= Work required =
Each entry below should be echoed exactly, with pictures omitted.

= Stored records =
──────────
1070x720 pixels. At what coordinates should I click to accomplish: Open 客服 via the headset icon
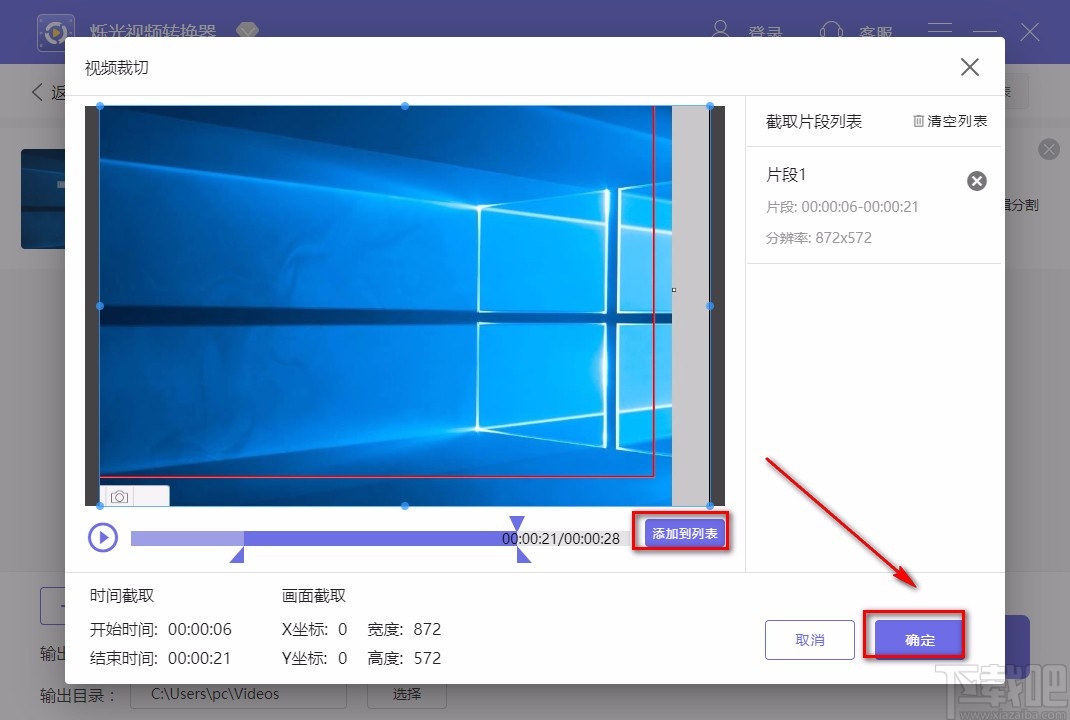[831, 31]
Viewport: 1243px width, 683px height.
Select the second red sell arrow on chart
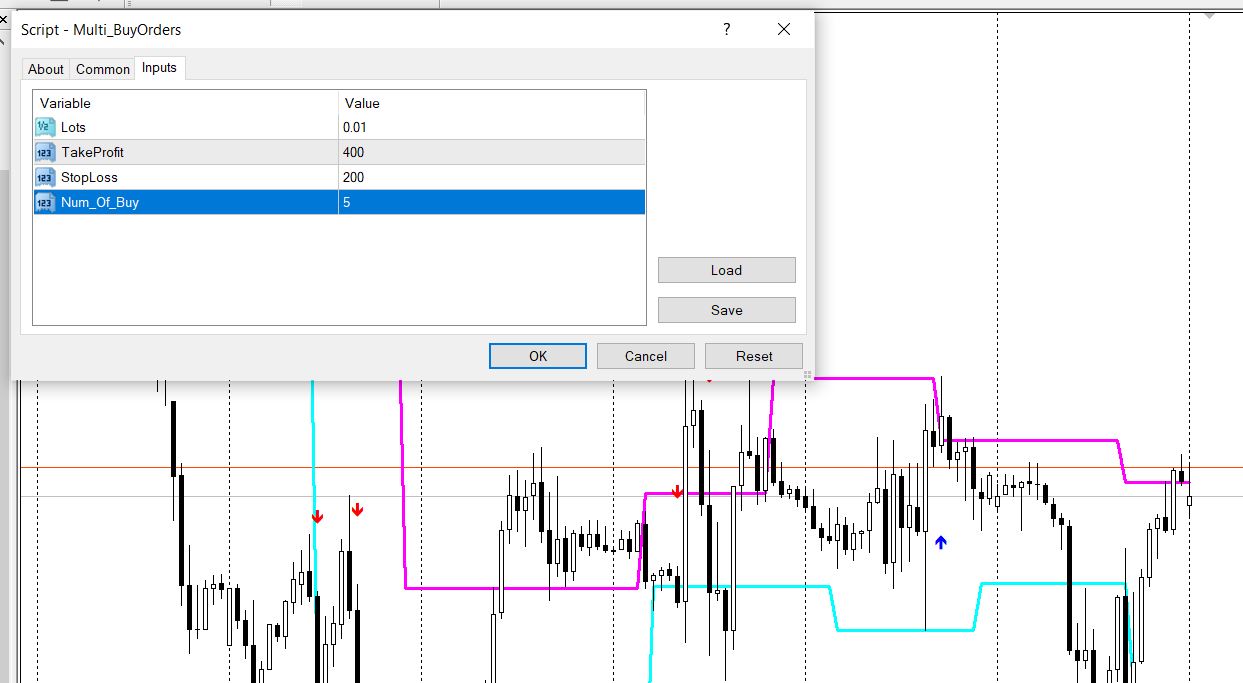point(357,511)
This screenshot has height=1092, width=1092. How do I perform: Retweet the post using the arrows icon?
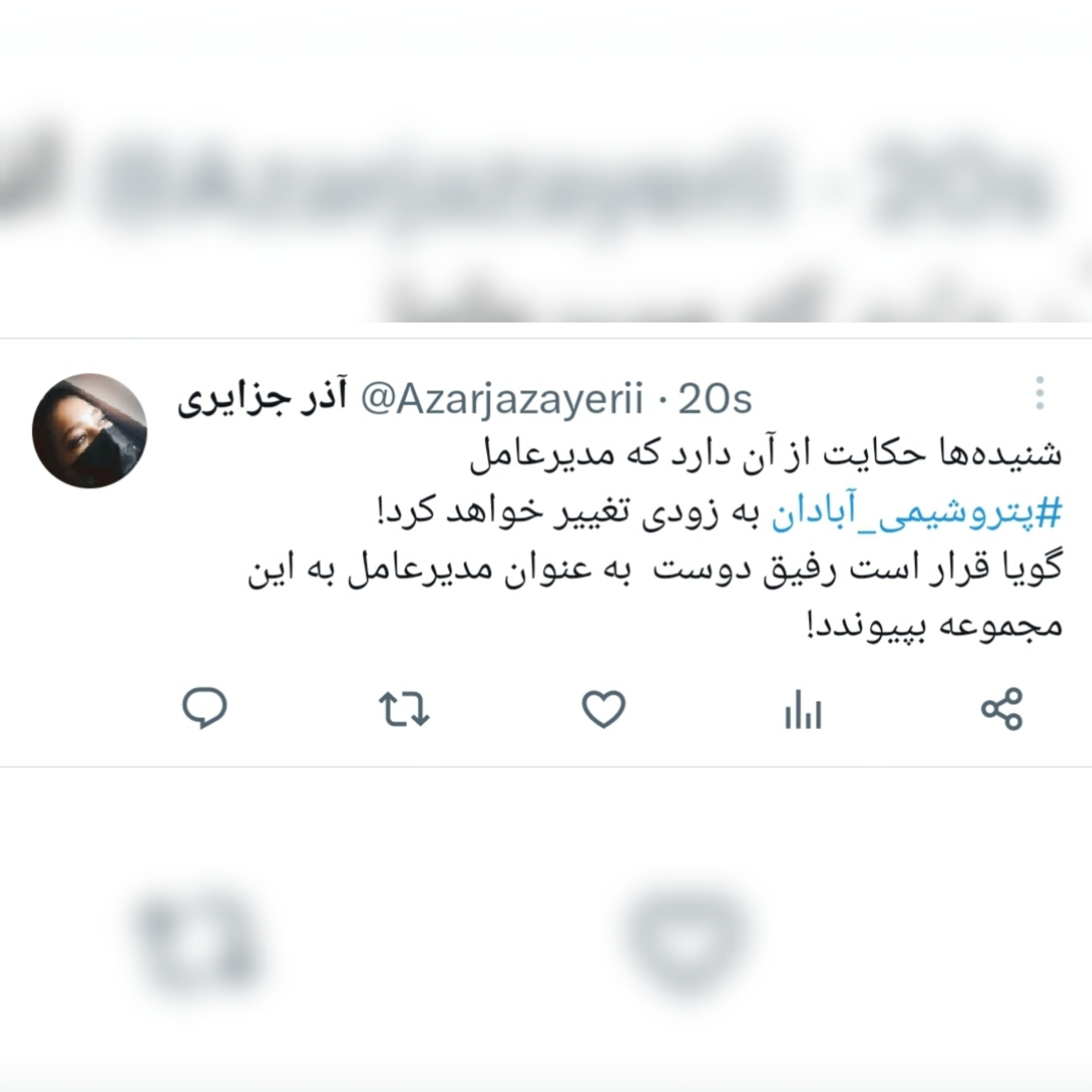pyautogui.click(x=404, y=709)
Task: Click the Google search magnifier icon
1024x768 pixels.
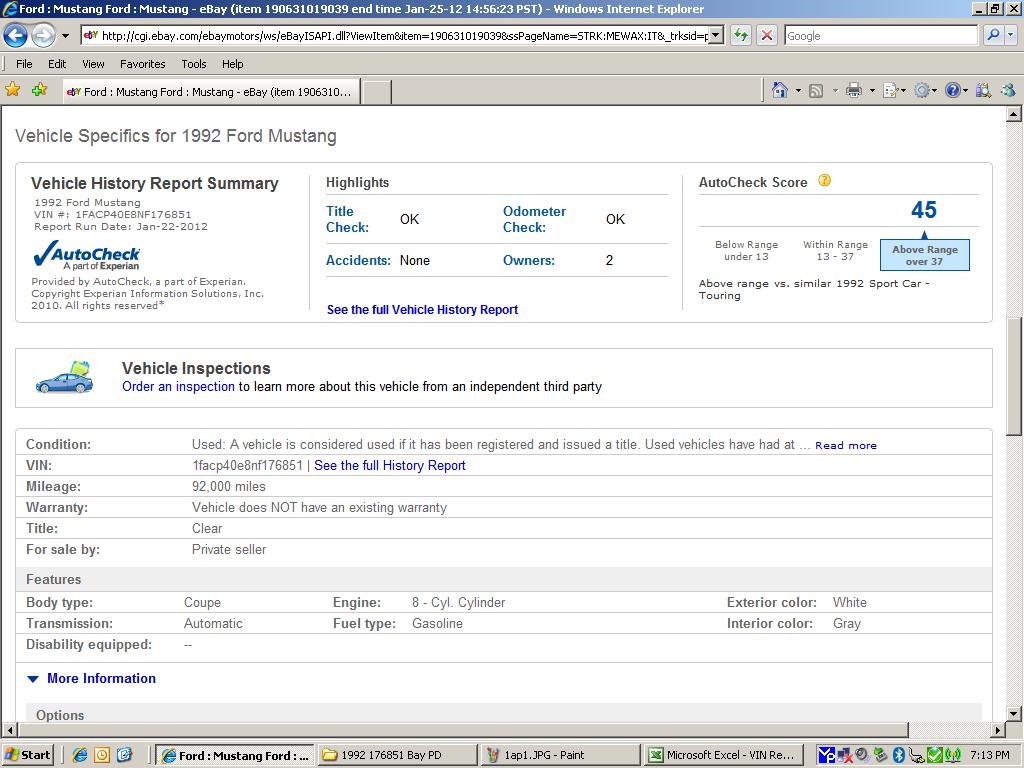Action: (993, 35)
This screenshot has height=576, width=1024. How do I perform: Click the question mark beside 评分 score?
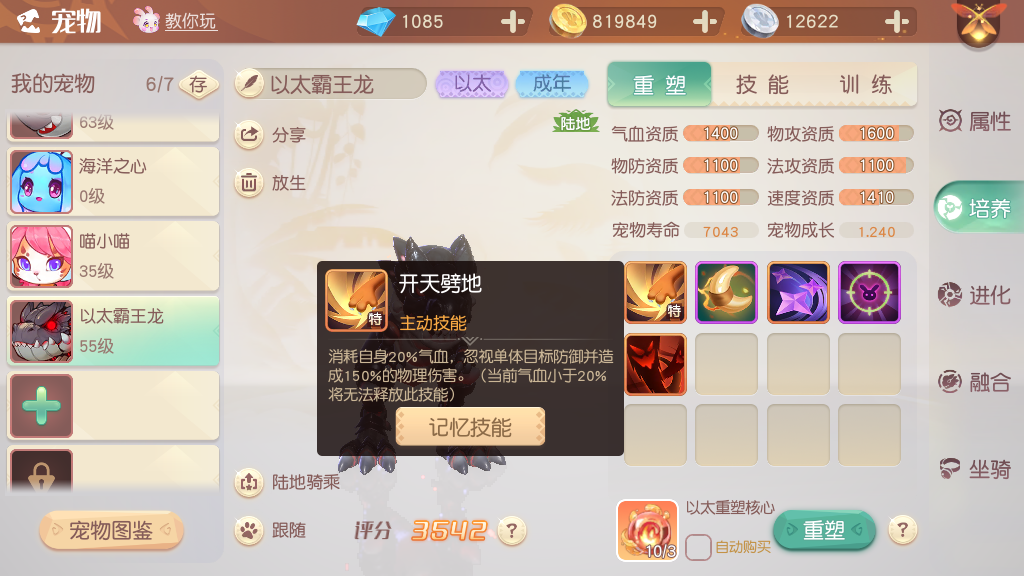512,530
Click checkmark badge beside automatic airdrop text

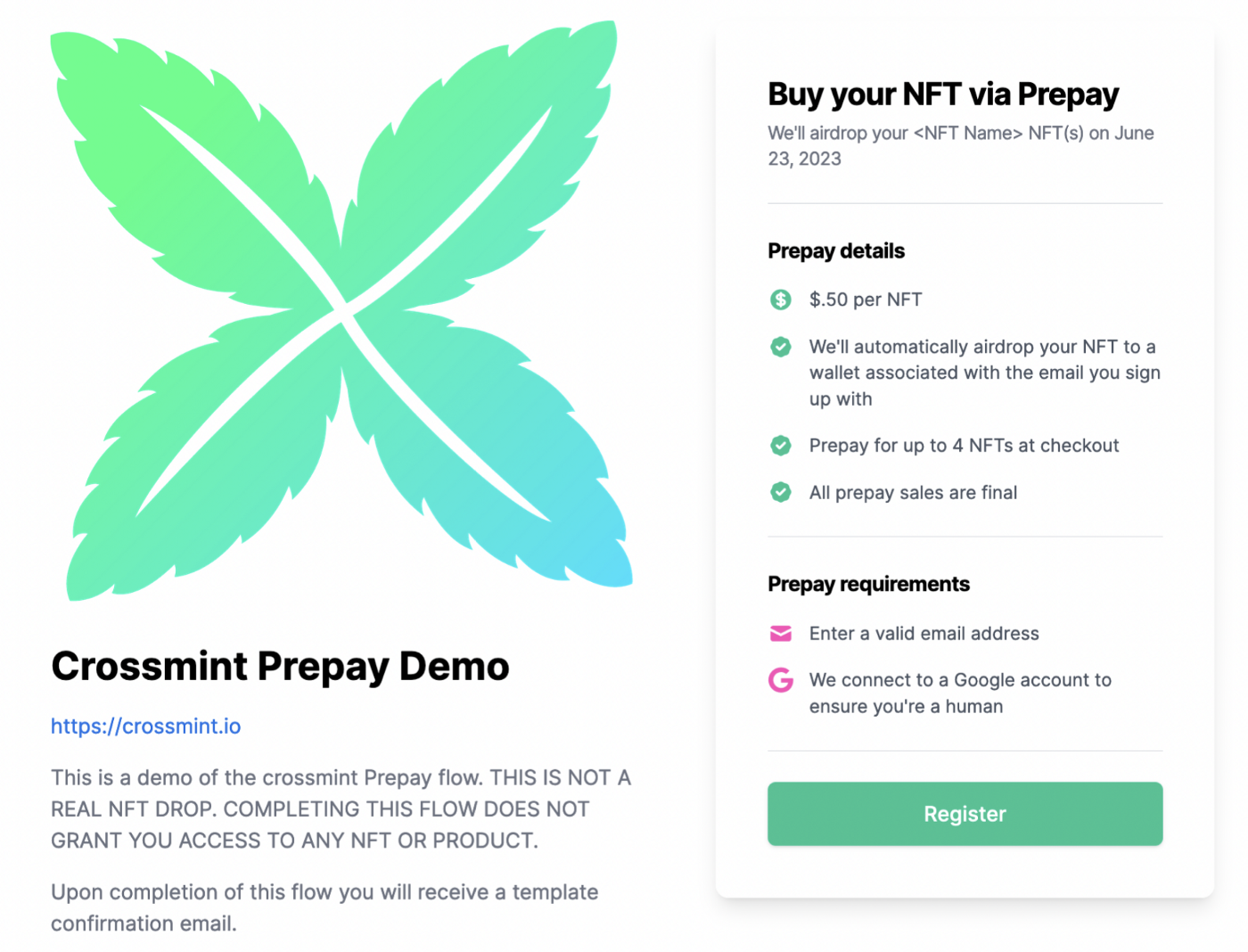780,347
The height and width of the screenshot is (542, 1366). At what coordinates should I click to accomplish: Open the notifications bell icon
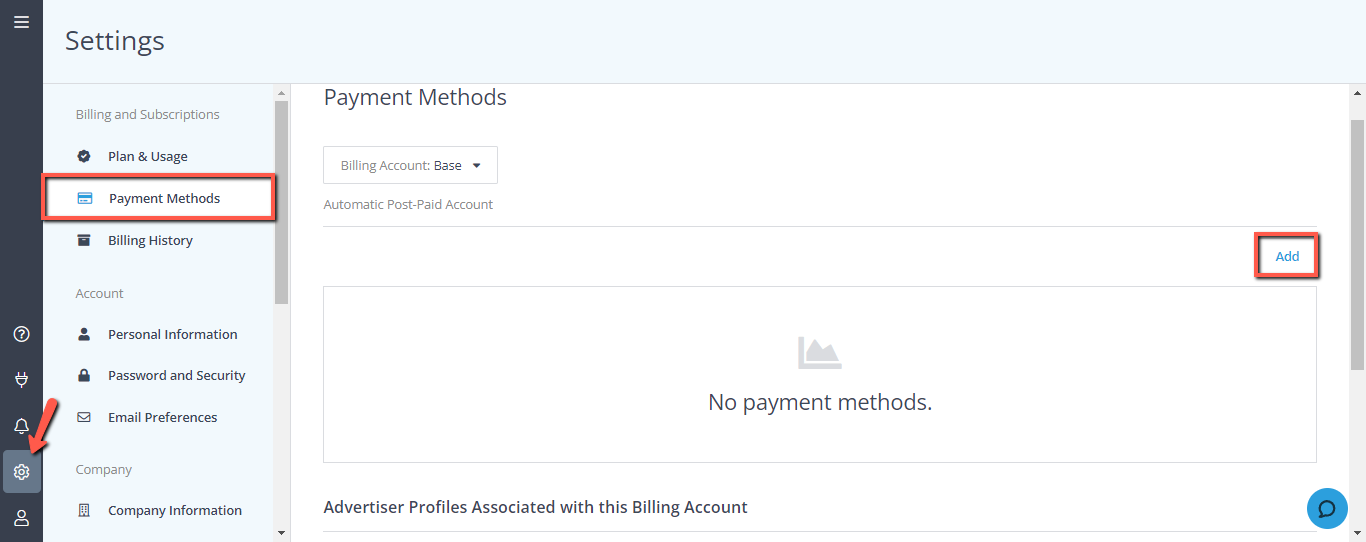point(21,426)
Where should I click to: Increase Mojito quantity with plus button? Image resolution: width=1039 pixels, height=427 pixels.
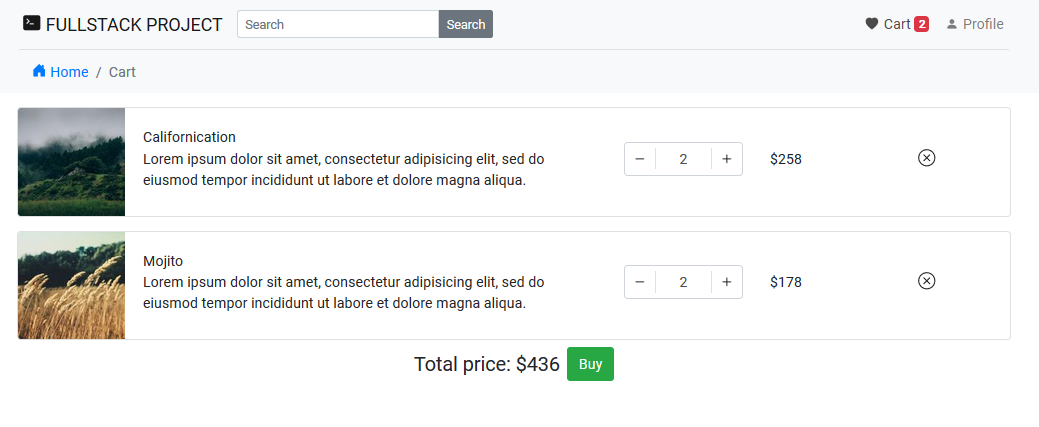coord(727,282)

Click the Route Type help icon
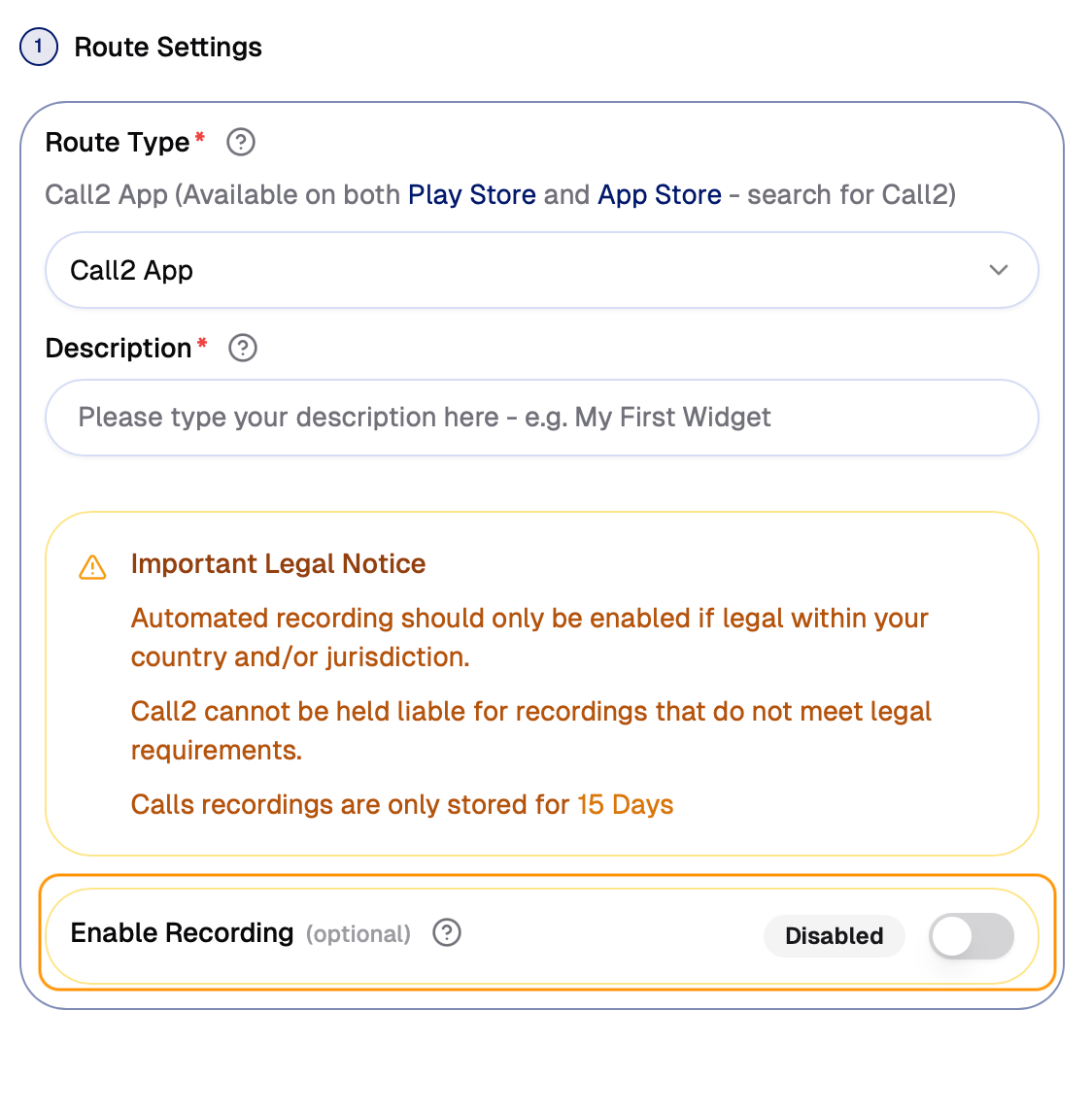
──────────
= Result of this exercise =
1070x720 pixels. At what coordinates should I click to accomplish: Open 客服 via the headset icon
[831, 31]
Viewport: 1243px width, 683px height.
Select the second red sell arrow on chart
point(357,511)
This screenshot has height=1092, width=1092. How do I perform: Retweet the post using the arrows icon?
pyautogui.click(x=404, y=709)
Task: Click the Google search magnifier icon
1024x768 pixels.
Action: (993, 35)
This screenshot has height=576, width=1024. How do I perform: Click the question mark beside 评分 score?
512,530
Click checkmark badge beside automatic airdrop text

780,347
The height and width of the screenshot is (542, 1366). At what coordinates should I click to accomplish: Open the notifications bell icon
point(21,426)
Where should I click to: Increase Mojito quantity with plus button? Image resolution: width=1039 pixels, height=427 pixels.
coord(727,282)

Click the Route Type help icon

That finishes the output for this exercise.